There are some factors to help elucidate the pathogenesis. The main one is age. The vast majority of cases I see occur in older patients. This speaks to a vascular insufficiency etiology of some fashion. Also AION is clearly vasculopathy in nature and produces the same field defects as "regular" glaucoma.
Clearly the loss of vascular perfusion slowly over time( a type of involutional process )can cause the defect which produces the field defects. Add to this the genetic predisposition to have a fragile capillary vascular bed which as we age causes loss of perfusion and you have a workable theory for how glaucoma presents clinically. The tilted disk, the myopic disk may just further stress mechanically the vascular bed at the optic nerve head and lamina. It seems reasonable the loss of vital perfusion slowly can cause a loss of laminar support of the NFL. the connective tissue elements just slowly atrophy and cause the cupping from lack of mechanical support . When we compare this slow loss of perfusion with that experimentally caused by high induced IOP over a short period of time it all seems to make sense. The rapidity of experimentally (or clinically) induced elevated IOP can cause glaucomatous like atrophy that looks very much like but is not 100% like that in low tension slow perfusion pressure reduction glucomatous atrophy.

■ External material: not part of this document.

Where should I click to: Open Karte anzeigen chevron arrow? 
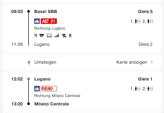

I believe the majority of damage we see in the mainstream patient population is caused by some form of vascular insult (slow or rapid).This model appears to fit the clinical presentations we see, the treatments and the result of these treatments (mostly lowering IOP), the age of the patients most affected and the possible genetic/inheritance picture we see. I believe newer treatment modalities to boost the blood supply to the optic nerve head and thus slow or stop the atrophy will be forthcoming and be of great help in the treatment of this disease.
Even the loss of the cartilaginous scaffolding/timbers of the scleral optic canal and lamina can be attributed to lack of perfusion.